Campaign tactics heat up before state Senate District 1 special election
The political campaign ads have hit hard in some parts of state Senate District 1.
One Nevada County resident received over 10 mailers this month, a mix from Assemblymen Brian Dahle and Kevin Kiley. Both men are fighting to win the Tuesday runoff that will elevate one of them to the state Senate.
With only a few days to go, the race is getting rough.
The California Secretary of State’s Office said it’s reviewing a mailer some voters have received to determine whether it violates state election law.
The letter, apparently sent by an organization calling itself the Northern California State Voter Project, lists a handful of people — including the recipient — as well as the city in which they live and whether they voted in the past few elections.
“This chart includes you and the names of people you may know and their voting history,” the letter states. “After the June 4th election, we plan to send an updated chart to you, your family, your friends, and your neighbors so we can see how we did together.”
David Gilliard, campaign consultant for Kiley, said he only learned of the letter when a KCRA reporter contacted him about it Wednesday.
“It’s just an odd approach and it’s hard to tell what the approach is,” Gilliard said.
Josh Cook, Dahle’s campaign manager, claimed only people in Kiley’s Assembly district received the mailer. He wants the Secretary of State’s Office to investigate.
“It’s a way to try to get the vote out,” Cook said. “It was meant to hurt us, not help us.”
A legitimate mailing would have listed who funded it — information missing from the recent flier, Cook said.
Gilliard argued the mailer appeared like subterfuge from the Dahle camp. He pointed to a political ad sent out before the March 26 primary. That ad encouraged Republicans to vote for Dahle and Democrats for Steve Baird.
A Democrat this year who ran in 2016 as a Republican for the state Senate District 1 seat, Baird dropped out of the race before that mailer was sent.
Two other Republicans and a Democrat also sought the state Senate seat, though Dahle and Kiley came in first and second, respectively.
“Considering the controversy, it is impossible to tell if this helps any particular candidate or even has the effect of ‘shaming’ people into voting,” Gilliard said of the recent flier.
According to the Secretary of State, only campaigns or political groups, journalists and other scholarly researchers can purchase voter registration data. The data includes a voter’s name, address, party and voting history. It does not include how someone voted, Social Security or driver’s license numbers, or other identifying information.

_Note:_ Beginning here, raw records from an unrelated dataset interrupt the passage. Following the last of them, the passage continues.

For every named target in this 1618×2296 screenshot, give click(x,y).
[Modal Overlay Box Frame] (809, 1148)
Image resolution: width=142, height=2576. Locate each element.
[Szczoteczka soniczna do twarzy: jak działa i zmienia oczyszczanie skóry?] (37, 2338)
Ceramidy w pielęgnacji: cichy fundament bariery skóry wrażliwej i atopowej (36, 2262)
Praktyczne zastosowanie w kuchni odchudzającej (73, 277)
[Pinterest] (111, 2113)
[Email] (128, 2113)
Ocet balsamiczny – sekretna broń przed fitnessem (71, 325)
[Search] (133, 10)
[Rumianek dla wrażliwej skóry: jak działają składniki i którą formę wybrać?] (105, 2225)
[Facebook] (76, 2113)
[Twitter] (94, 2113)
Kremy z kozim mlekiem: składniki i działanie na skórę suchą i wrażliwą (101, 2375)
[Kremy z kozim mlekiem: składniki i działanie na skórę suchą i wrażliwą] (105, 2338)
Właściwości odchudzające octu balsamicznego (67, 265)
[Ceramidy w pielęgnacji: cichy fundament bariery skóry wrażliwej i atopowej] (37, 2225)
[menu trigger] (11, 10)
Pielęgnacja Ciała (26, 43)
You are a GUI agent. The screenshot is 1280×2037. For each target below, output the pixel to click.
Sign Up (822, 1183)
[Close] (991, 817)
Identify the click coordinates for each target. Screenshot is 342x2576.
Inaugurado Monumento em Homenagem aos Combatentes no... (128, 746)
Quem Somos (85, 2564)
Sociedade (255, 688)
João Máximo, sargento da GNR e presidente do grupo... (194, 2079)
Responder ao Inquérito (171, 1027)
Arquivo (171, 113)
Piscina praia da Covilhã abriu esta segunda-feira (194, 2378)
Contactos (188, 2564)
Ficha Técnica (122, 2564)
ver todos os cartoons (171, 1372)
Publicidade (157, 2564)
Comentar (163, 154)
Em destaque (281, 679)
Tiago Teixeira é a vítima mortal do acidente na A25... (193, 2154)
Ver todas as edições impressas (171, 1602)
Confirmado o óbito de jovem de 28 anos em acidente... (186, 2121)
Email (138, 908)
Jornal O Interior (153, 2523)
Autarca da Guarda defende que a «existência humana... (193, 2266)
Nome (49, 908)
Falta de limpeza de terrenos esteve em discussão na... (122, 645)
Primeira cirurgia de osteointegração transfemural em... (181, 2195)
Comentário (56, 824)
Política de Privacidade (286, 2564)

Political groups supporting either Dahle or Kiley have attacked their respective opponents, using health care and wildfire as wedge issues.
Each candidate has tried to link the other to PG&E. An ad paid for by Dahle for Senate 2019 claims Kiley took $500,000 from PG&E and other special interests, and then refused to support legislation to hold PG&E accountable.
An ad paid for by Kevin Kiley for Senate 2019 claims Dahle voted to allow PG&E to forego responsibility for fires they cause.
Kiley received $8,200 in contributions from PG&E. He donated it to the North Valley Community Fund, Gilliard said.
“He’s trying to fool voters into thinking he’s not PG&E’s candidate in this race,” Gilliard said of Dahle.
Gilliard pointed to Assembly Bill 740, which if passed into law would create a wildfire victims fund. “An electrical company and its shareholders” would set aside money annually, cash that would reimburse the fund if the utility was found to be responsible for a wildfire.
Kiley supported the bill in a Wednesday vote. Dahle didn’t vote.
Cook said the PG&E discussion was, in fact, about Senate Bill 901 — a bill Dahle’s previously lauded during the campaign.
Dahle’s camp said the bill provides several benefits, which include helping landowners understand the permitting process for vegetation maintenance, removing some restrictions on vegetation management projects and requiring the state to create defensible space regulations.
“Kiley wouldn’t vote for it,” Cook said. “Dahle did.”
Dahle voted for the bill. Kiley didn’t vote.
Cook also pointed to the number of endorsements Dahle has received from firefighter organizations. Dahle’s website counts the Nevada County Professional Firefighters among them.
The number of political forums also became an issue after the primary. Kiley claimed Dahle was backing out of forums. Dahle said his schedule conflicted with tentative dates.
No forum with both candidates occurred in western Nevada County after the primary. KIXE aired a forum on Saturday.